GIVEN DATA.
----
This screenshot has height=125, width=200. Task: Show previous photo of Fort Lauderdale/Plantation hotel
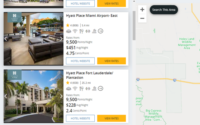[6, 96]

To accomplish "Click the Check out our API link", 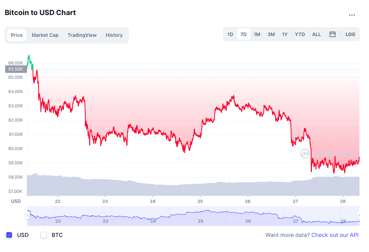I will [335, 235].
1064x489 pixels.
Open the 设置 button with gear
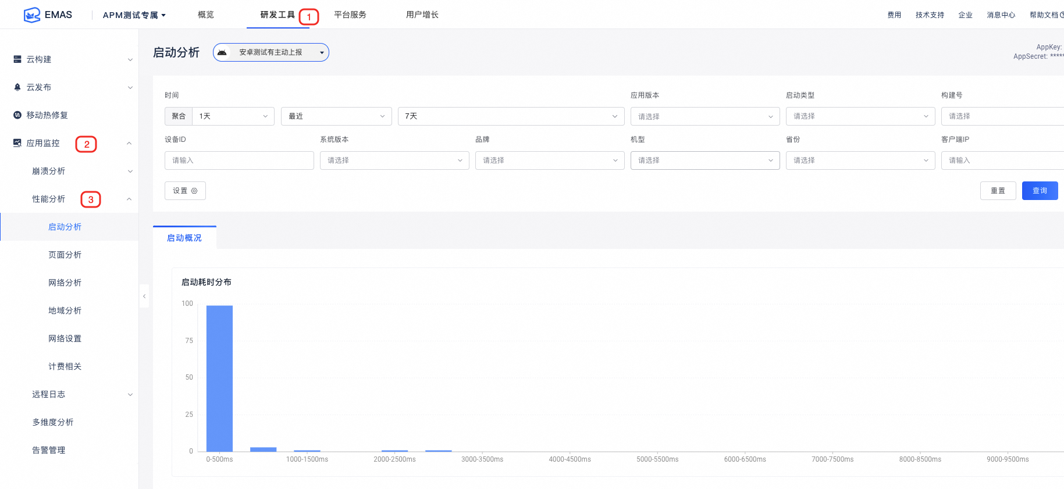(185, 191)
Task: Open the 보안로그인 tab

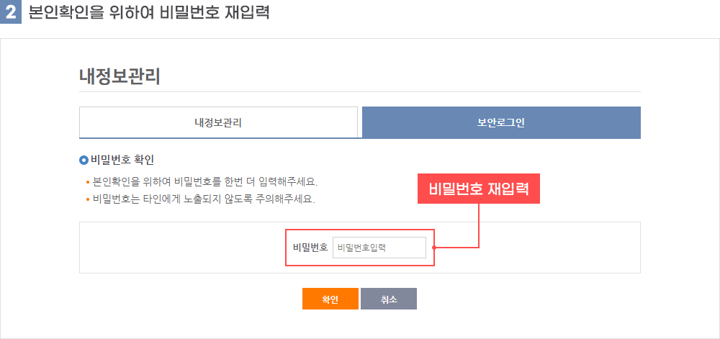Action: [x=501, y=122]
----
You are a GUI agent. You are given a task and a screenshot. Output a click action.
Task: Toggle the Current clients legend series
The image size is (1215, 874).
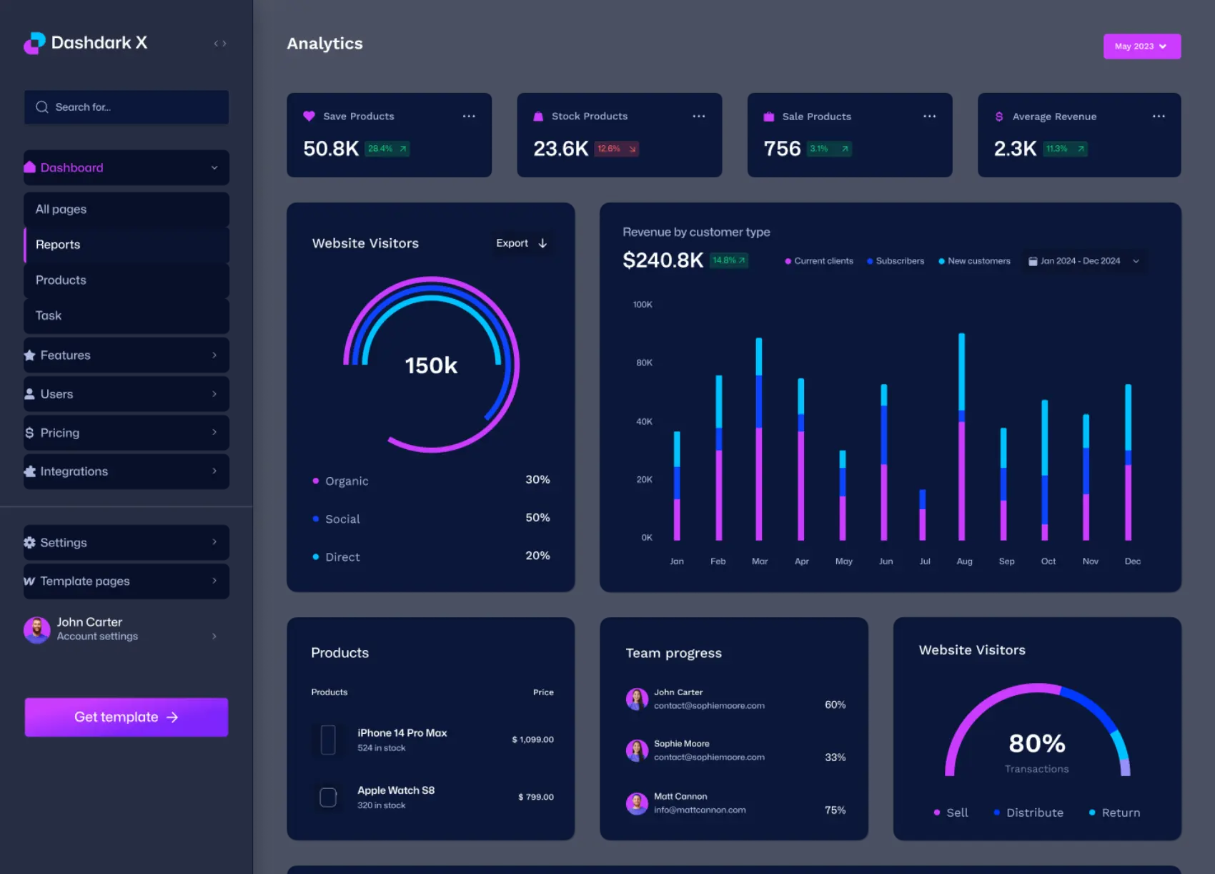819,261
----
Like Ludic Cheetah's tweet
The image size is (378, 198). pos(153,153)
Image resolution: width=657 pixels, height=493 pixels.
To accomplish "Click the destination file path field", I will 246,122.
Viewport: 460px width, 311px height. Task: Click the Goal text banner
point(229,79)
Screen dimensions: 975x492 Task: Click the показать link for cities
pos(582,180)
----
EXERCISE. In the records above, which lines hold the string "pixels"? Copy each one.

OUTPUT.
1064x489 pixels.
Image resolution: width=657 pixels, height=493 pixels.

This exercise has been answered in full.